Task goal. Look through the records below for the line with "Screen dimensions: 769x421" and the line with "Click the MindMaster", then return those lines and all lines between, exactly.

[Stored data entries]
------------
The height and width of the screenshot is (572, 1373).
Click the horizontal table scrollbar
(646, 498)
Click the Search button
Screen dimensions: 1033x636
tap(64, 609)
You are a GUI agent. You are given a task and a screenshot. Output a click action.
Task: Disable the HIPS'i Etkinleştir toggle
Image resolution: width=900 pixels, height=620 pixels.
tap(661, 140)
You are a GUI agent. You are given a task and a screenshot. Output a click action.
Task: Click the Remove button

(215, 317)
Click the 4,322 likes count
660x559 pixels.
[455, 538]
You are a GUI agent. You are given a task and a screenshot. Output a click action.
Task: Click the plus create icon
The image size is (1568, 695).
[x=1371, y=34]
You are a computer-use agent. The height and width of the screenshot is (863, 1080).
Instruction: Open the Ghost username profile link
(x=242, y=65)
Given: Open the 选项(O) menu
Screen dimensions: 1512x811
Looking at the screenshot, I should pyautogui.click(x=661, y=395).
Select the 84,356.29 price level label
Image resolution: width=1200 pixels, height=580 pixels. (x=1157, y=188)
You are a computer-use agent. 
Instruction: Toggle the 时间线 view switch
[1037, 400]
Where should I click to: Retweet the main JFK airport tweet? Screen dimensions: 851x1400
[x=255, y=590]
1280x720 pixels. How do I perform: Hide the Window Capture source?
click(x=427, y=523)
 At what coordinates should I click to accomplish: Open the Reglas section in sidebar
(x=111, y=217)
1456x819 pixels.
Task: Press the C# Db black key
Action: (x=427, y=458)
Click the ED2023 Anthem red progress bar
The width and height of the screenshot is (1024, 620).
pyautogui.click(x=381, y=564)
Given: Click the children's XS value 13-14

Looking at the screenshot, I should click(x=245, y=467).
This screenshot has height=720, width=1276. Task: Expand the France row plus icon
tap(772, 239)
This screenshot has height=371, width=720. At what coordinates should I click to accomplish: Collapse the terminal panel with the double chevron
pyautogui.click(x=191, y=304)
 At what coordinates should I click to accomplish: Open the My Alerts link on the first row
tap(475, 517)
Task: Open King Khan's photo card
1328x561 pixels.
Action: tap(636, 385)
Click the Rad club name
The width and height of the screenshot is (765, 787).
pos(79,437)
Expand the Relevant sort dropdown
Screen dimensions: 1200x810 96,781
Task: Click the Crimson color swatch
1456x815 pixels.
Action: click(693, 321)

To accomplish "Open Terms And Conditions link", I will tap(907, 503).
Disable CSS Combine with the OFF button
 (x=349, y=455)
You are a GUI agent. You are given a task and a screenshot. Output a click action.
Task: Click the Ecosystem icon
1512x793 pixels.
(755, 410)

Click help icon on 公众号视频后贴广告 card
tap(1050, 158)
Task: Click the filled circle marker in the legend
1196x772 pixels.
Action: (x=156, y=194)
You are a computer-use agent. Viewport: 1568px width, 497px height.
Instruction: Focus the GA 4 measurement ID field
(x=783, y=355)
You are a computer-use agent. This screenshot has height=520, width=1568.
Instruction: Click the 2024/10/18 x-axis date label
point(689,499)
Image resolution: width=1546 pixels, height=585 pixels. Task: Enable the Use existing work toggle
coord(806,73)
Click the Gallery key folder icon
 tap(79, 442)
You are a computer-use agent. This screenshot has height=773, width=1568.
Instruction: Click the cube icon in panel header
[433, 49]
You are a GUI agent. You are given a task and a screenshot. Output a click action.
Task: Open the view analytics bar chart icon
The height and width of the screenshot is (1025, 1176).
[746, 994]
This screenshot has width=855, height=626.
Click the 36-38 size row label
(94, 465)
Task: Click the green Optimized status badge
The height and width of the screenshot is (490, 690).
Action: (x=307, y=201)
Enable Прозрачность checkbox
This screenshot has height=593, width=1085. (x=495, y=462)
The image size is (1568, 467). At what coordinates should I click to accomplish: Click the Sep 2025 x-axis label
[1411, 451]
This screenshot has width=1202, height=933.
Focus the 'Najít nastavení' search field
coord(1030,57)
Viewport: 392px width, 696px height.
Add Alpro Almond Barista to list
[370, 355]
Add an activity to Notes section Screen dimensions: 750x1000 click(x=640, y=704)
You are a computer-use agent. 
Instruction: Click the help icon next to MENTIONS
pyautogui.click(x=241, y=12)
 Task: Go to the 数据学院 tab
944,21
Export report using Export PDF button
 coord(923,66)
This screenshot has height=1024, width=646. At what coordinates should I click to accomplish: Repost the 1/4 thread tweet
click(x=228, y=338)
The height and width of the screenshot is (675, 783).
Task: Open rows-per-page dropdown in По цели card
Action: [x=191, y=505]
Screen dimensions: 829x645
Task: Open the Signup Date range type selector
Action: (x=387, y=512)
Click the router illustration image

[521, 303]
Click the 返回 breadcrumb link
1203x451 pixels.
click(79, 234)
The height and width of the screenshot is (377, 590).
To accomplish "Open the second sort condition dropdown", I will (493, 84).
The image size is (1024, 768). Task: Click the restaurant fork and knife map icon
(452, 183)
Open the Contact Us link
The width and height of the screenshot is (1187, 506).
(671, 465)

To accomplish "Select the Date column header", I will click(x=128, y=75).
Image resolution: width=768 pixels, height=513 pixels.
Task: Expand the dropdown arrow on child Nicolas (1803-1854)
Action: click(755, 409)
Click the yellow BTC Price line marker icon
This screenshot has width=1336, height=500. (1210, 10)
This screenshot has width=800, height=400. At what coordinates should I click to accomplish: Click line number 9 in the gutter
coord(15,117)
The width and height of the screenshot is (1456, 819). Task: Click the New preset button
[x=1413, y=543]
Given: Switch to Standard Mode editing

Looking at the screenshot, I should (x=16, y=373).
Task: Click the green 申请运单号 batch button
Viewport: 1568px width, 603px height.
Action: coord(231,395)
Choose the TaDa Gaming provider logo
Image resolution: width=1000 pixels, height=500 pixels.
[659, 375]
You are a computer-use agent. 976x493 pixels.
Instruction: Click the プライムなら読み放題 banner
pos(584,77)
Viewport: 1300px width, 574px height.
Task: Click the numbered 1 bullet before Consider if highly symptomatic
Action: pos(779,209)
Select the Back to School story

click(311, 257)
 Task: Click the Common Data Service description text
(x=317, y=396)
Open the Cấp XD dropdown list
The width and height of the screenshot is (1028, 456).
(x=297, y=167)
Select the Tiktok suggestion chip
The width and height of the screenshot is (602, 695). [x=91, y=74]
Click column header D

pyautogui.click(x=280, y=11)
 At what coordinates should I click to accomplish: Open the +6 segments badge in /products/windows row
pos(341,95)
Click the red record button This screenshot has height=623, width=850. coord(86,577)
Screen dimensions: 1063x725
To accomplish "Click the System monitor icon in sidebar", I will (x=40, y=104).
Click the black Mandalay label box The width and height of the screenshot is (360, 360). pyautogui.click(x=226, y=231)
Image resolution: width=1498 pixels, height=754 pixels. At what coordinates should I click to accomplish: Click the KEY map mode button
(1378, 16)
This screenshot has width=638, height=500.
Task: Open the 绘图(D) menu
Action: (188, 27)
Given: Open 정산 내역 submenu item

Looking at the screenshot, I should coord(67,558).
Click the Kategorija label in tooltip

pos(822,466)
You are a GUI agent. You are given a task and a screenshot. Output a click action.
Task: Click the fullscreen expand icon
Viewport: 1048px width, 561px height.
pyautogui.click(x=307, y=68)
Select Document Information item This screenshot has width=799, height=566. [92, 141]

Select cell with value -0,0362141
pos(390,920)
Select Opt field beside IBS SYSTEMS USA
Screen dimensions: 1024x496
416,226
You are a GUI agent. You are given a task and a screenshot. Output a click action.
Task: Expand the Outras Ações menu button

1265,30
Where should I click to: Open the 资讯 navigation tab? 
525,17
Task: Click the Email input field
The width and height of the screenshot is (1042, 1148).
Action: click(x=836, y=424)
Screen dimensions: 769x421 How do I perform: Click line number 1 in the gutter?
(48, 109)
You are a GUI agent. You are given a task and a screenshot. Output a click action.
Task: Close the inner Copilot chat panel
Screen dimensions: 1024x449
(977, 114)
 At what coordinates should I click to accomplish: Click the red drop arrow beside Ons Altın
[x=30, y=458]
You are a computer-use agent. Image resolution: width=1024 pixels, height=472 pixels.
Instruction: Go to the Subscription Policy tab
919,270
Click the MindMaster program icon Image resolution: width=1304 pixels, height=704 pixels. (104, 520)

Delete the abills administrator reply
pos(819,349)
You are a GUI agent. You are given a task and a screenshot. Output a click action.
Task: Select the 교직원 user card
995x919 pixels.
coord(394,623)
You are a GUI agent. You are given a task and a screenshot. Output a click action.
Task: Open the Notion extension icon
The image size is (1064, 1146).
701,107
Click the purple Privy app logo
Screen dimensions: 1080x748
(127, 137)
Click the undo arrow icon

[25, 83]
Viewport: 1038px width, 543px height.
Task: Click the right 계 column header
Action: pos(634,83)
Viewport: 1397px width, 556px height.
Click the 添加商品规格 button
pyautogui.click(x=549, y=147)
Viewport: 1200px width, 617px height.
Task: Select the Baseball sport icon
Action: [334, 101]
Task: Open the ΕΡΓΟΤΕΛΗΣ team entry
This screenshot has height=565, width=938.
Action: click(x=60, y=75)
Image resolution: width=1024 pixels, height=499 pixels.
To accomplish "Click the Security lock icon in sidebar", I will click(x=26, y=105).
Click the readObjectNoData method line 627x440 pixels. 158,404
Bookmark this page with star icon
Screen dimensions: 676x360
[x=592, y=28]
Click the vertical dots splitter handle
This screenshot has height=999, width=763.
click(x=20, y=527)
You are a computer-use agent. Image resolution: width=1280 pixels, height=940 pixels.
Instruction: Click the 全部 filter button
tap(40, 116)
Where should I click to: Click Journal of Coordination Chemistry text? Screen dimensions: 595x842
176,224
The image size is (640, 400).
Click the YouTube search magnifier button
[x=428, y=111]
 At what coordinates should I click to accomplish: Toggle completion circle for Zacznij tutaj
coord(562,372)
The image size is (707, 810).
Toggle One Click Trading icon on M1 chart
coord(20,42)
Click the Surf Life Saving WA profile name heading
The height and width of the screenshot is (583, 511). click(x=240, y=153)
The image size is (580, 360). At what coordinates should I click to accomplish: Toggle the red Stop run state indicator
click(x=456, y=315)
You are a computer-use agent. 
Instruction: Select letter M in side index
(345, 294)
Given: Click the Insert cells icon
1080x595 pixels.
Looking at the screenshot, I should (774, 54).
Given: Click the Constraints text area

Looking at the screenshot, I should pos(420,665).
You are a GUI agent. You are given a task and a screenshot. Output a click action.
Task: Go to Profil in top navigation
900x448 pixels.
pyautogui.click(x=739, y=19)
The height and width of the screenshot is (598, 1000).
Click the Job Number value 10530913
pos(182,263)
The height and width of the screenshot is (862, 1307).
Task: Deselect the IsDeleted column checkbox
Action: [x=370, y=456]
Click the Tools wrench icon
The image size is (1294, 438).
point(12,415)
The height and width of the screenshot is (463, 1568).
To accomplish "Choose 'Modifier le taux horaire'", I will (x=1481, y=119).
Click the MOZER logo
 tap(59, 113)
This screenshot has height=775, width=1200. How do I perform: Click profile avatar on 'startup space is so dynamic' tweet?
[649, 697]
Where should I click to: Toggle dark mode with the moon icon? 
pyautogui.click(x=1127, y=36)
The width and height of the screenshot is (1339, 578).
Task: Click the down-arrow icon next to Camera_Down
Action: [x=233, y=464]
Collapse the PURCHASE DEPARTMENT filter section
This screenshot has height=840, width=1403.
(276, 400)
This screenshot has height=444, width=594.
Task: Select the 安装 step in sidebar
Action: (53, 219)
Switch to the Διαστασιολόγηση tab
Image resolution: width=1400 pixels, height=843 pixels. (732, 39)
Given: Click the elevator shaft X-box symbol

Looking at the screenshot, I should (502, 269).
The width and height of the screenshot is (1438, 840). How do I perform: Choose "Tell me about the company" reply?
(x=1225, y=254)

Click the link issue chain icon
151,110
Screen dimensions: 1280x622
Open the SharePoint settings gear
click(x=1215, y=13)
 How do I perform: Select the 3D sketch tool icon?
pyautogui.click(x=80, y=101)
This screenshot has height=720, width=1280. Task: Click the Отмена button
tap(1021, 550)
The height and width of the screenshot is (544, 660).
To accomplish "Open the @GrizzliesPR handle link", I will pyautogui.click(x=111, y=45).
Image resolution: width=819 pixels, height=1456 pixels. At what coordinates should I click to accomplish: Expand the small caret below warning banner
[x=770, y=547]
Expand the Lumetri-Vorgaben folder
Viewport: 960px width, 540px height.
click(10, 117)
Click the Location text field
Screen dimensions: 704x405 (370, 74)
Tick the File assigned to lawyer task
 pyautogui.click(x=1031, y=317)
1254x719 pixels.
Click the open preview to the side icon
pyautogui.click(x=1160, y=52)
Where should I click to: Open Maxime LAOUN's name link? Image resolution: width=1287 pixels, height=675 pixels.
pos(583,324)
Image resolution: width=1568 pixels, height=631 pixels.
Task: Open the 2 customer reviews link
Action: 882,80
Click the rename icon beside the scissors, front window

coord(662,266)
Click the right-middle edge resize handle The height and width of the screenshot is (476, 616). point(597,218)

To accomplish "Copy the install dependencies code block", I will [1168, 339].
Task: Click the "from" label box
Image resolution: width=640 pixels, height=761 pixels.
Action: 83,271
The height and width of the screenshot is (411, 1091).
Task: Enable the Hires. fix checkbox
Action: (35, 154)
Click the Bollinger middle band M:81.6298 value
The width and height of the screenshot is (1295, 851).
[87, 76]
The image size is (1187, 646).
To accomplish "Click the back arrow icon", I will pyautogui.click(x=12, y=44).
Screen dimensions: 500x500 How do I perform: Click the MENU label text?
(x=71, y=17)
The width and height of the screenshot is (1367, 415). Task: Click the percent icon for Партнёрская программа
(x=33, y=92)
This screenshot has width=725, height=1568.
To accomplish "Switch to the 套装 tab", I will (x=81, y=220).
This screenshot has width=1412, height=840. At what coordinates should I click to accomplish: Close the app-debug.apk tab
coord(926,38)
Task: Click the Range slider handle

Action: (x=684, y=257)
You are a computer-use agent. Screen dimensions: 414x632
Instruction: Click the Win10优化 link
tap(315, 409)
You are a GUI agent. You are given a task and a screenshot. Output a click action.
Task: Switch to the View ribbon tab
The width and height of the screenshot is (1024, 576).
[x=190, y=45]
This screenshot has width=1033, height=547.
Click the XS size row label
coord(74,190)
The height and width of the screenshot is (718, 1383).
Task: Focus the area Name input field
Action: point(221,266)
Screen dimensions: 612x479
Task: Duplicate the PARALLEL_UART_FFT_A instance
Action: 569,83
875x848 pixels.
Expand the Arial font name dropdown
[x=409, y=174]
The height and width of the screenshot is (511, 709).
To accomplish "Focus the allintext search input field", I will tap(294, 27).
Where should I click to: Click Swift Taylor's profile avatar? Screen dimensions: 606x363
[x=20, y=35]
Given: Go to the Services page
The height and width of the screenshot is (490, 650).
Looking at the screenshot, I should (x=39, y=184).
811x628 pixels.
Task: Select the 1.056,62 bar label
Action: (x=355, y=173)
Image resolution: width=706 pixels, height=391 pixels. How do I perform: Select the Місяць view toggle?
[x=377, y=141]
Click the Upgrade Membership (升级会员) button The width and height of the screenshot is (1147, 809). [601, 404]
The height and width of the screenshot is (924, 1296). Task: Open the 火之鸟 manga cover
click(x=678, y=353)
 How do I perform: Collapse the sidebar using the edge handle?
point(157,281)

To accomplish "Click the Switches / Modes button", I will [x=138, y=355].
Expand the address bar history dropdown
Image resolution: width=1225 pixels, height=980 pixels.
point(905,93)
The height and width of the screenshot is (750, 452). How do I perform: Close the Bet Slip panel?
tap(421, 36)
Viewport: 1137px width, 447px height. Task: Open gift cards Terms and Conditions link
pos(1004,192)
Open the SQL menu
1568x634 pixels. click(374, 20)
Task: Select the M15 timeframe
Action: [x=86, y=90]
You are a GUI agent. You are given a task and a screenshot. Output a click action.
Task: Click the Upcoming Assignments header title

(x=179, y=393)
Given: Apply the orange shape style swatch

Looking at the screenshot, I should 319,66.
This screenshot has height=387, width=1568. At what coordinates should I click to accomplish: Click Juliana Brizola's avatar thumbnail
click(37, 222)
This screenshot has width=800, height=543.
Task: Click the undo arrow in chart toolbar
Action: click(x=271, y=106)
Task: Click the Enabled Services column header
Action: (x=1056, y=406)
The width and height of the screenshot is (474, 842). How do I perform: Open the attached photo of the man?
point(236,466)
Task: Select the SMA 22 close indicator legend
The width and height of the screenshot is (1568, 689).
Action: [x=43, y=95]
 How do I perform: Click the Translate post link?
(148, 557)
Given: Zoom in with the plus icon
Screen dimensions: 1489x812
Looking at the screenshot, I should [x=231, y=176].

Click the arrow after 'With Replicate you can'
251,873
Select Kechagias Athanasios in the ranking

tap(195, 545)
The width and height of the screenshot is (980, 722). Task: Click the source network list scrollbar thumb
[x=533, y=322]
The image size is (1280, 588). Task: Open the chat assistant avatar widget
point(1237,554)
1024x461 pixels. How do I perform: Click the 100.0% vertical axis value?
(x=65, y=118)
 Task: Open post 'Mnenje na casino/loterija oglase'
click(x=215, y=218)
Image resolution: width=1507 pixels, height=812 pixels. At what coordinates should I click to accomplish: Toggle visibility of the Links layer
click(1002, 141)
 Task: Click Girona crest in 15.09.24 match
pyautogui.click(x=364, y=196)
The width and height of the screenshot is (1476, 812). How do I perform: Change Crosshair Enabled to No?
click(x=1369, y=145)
------------
Solution to this task.
Screen dimensions: 769x421 How do I perform: Click line number 1 in the gutter?
(48, 109)
You are a GUI agent. You are given a task and a screenshot. Output a click action.
Task: Close the inner Copilot chat panel
Screen dimensions: 1024x449
(977, 114)
 At what coordinates should I click to accomplish: Click the red drop arrow beside Ons Altın
[x=30, y=458]
You are a computer-use agent. Image resolution: width=1024 pixels, height=472 pixels.
Instruction: Go to the Subscription Policy tab
919,270
Click the MindMaster program icon Image resolution: width=1304 pixels, height=704 pixels. (104, 520)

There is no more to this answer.